Legal analysis: firstly, when the medical expenses that meet the scope of reimbursement for sporadic medical expenses cannot be settled, the insured can advance the medical expenses in advance; Secondly, the insured person prepares relevant materials to report to the front desk of each medical insurance secondary agency; Then, the front desk of the agency examines the relevant materials and prints the relevant registration form to the insured; Finally, the handling agency will review the settlement expenses, and the Municipal Medical Insurance Bureau will transfer the medical expenses into the personal bank settlement account of the insured's social medical insurance card, and the reimbursement will be completed after confirmation by the insured.

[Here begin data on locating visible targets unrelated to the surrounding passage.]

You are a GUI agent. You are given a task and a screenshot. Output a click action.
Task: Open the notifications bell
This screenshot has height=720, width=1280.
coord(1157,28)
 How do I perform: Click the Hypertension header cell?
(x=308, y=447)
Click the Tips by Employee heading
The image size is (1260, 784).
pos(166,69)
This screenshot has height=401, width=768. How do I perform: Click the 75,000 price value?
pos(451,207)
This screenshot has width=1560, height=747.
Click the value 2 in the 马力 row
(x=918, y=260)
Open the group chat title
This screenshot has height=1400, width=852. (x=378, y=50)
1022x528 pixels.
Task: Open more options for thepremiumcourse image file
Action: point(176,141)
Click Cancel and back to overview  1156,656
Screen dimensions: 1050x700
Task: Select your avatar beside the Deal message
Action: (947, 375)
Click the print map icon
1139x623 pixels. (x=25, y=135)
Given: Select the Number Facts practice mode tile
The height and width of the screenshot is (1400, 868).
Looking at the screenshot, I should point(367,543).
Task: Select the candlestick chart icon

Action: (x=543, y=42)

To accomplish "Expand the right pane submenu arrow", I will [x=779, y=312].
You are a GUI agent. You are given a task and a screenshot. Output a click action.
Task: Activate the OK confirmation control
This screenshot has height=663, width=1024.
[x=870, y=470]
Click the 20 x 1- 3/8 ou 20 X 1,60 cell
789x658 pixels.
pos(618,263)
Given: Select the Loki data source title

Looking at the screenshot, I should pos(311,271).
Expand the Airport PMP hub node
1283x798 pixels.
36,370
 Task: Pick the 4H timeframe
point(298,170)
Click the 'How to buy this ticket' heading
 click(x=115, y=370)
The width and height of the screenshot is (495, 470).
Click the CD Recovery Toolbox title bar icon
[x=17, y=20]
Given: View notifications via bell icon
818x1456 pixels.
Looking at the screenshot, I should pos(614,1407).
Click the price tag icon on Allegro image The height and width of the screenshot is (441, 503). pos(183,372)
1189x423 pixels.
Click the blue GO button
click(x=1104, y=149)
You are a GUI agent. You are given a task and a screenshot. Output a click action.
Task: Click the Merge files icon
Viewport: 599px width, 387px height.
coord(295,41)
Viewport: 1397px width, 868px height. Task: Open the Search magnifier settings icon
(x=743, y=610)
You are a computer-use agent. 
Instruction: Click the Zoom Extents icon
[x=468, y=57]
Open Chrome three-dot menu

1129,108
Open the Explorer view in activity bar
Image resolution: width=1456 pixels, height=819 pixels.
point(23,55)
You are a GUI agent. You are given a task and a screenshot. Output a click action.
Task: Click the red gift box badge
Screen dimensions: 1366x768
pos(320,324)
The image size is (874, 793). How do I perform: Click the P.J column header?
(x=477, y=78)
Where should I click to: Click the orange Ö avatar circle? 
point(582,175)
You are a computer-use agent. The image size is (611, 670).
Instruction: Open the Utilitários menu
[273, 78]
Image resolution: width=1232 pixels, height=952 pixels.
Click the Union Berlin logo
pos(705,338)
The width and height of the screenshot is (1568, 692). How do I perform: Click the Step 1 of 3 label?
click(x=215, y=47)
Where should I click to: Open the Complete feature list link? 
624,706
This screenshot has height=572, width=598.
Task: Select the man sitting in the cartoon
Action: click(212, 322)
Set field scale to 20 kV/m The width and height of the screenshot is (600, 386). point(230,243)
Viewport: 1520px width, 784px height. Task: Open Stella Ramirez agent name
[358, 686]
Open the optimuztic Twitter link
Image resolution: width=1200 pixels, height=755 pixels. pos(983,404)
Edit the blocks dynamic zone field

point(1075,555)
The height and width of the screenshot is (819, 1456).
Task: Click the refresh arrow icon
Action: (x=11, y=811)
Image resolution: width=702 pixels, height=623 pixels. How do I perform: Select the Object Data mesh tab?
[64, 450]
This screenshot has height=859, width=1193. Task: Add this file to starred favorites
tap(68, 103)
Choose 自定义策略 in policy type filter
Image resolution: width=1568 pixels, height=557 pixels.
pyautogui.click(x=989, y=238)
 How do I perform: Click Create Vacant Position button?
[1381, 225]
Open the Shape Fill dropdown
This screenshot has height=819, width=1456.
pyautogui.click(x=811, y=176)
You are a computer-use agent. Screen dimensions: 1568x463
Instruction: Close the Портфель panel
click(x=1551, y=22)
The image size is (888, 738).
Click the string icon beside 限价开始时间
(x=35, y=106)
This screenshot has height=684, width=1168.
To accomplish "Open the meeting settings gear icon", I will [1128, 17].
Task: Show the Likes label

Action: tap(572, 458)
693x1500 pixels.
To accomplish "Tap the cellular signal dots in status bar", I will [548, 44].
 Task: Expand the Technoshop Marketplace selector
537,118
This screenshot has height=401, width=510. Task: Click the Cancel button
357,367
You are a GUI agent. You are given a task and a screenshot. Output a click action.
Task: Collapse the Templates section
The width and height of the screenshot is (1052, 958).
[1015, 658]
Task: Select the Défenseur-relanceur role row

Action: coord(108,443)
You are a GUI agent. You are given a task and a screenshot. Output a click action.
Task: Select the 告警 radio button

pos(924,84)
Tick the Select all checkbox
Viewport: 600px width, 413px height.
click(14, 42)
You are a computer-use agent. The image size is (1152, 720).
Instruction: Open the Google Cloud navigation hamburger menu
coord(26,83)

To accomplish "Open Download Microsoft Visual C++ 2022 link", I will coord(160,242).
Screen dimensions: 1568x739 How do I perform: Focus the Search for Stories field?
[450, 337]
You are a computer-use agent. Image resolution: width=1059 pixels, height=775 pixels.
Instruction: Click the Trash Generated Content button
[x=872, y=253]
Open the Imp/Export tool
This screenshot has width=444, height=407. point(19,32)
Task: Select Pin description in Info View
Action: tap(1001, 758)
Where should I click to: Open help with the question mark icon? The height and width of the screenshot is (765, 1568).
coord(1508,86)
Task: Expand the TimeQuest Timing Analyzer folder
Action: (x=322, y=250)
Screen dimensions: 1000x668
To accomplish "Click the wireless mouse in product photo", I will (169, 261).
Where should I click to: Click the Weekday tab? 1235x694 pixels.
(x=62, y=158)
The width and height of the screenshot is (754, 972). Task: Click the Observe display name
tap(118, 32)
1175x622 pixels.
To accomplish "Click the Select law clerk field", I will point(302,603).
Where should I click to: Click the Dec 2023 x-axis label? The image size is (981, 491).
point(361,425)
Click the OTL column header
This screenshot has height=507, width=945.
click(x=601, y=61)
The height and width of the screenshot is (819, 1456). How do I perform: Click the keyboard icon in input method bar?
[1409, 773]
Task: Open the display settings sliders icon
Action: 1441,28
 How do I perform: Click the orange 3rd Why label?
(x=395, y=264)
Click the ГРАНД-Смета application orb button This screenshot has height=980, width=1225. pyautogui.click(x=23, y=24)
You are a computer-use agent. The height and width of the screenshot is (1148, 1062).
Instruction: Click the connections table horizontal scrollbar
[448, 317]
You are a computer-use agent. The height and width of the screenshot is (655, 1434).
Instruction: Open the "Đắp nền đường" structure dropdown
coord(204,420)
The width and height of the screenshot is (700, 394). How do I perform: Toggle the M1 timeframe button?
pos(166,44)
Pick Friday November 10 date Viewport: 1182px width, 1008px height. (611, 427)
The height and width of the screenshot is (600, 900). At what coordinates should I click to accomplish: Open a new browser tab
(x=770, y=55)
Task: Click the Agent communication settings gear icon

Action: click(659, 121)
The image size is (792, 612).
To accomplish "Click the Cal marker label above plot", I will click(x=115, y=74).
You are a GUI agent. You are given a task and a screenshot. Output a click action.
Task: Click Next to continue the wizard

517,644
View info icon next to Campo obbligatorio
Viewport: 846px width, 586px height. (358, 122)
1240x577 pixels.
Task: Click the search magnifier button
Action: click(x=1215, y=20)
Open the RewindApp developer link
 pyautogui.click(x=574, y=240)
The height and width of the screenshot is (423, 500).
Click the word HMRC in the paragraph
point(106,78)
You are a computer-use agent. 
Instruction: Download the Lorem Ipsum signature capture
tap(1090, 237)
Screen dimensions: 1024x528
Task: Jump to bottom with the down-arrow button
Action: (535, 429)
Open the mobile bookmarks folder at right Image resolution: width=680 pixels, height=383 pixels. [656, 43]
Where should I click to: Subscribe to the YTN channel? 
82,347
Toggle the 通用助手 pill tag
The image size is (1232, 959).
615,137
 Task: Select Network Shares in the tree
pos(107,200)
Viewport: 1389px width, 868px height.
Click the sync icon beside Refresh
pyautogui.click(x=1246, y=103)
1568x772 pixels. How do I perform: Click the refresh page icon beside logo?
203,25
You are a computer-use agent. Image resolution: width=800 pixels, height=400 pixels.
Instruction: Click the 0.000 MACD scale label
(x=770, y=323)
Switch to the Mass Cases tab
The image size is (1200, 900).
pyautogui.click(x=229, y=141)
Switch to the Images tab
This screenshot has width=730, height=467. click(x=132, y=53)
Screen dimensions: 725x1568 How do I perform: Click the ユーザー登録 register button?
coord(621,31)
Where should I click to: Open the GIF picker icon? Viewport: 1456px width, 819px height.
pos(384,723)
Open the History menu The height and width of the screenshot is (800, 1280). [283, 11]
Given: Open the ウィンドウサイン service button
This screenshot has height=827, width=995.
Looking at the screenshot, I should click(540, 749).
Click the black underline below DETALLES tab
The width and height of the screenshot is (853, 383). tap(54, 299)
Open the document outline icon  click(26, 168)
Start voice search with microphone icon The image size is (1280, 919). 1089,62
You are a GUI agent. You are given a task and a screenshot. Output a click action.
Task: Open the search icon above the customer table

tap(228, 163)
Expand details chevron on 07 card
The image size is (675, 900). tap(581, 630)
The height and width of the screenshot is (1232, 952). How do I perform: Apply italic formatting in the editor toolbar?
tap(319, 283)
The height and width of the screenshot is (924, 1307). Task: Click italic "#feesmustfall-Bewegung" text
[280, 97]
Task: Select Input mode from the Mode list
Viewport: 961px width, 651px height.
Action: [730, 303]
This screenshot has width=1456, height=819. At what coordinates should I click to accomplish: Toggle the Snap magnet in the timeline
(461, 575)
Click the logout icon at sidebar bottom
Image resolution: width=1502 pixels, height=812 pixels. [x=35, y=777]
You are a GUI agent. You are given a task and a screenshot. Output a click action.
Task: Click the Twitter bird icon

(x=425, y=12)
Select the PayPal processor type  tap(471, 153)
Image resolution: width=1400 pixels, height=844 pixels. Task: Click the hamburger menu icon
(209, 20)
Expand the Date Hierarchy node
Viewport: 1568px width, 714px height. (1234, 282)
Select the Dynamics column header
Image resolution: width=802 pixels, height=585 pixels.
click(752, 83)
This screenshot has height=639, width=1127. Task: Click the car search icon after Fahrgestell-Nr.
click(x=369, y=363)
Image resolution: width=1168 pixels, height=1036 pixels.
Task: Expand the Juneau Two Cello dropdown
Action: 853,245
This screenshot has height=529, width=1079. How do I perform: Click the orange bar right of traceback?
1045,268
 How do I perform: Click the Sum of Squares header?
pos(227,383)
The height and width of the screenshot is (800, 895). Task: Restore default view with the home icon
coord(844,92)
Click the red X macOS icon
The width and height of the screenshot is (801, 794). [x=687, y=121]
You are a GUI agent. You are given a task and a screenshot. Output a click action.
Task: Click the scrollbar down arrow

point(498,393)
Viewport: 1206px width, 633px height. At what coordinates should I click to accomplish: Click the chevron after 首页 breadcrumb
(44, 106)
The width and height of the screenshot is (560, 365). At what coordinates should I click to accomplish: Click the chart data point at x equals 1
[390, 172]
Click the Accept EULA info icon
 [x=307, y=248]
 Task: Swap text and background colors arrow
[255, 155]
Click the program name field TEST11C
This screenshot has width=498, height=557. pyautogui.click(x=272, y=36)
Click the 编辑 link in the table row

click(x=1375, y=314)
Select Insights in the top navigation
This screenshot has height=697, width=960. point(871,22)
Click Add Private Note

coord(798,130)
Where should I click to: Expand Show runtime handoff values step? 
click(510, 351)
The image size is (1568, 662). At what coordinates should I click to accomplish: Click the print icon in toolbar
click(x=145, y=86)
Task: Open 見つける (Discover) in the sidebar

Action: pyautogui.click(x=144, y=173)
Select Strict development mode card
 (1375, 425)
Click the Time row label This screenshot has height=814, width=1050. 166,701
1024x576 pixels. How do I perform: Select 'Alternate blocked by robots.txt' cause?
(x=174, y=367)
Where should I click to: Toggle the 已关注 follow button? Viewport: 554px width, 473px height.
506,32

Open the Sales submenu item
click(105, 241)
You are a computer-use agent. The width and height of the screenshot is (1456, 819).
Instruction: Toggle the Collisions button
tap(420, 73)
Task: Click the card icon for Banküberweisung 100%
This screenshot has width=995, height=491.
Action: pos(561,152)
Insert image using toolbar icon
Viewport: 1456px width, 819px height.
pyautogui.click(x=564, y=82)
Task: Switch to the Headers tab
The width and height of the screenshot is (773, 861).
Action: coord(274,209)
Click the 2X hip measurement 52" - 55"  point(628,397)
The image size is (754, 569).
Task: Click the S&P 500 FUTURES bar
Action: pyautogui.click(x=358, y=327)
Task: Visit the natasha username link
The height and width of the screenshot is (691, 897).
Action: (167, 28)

Legal basis: Guangzhou Measures for Settlement of Medical Expenses of Social Medical Insurance.

Article 4 Medical insurance agencies shall sign contracts with designated medical institutions in the following ways within the total expenditure of the fund budget.

Calculate the medical expenses incurred by the insured in the designated medical institutions:

(a) the city designated single disease medical expenses by the "per capita cost limit" method of settlement.

(two) in the city's regional social medical insurance medical consortium (hereinafter referred to as the medical insurance medical consortium) signed an agreement on the integration of health and basic medical services, the medical expenses incurred in that year were settled in the form of "total payment".

(three) in addition to the designated single disease and medical insurance related hospitalization expenses, the use of "disease points payment" settlement, long-term hospitalization of designated diseases according to the bed day points payment.

(four) the basic medical expenses of outpatient specific diseases are settled by the way of "limiting the average cost of medical services and limiting the average daily bed cost".

(5) The expenses paid by the general outpatient service and emergency co-ordination fund shall be settled by means of "annual per capita medical service quota", and the prenatal examination and rabies vaccination of urban and rural residents' social medical insurance outpatient service shall be settled by means of "medical service project".

(six) the annual fee for signing the basic service package for family doctors shall be settled in the form of "the head limit of the number of people signing up for insurance".

(seven) medical expenses directly settled in different places shall be settled in the way stipulated by the state and the province.

(eight) other settlement methods as determined by the relevant provisions of this Municipality.

Sixth designated medical institutions in the last month of each year to declare the basic medical expenses paid after examination and approval, as the social medical insurance service quality guarantee, together with the annual liquidation expenses.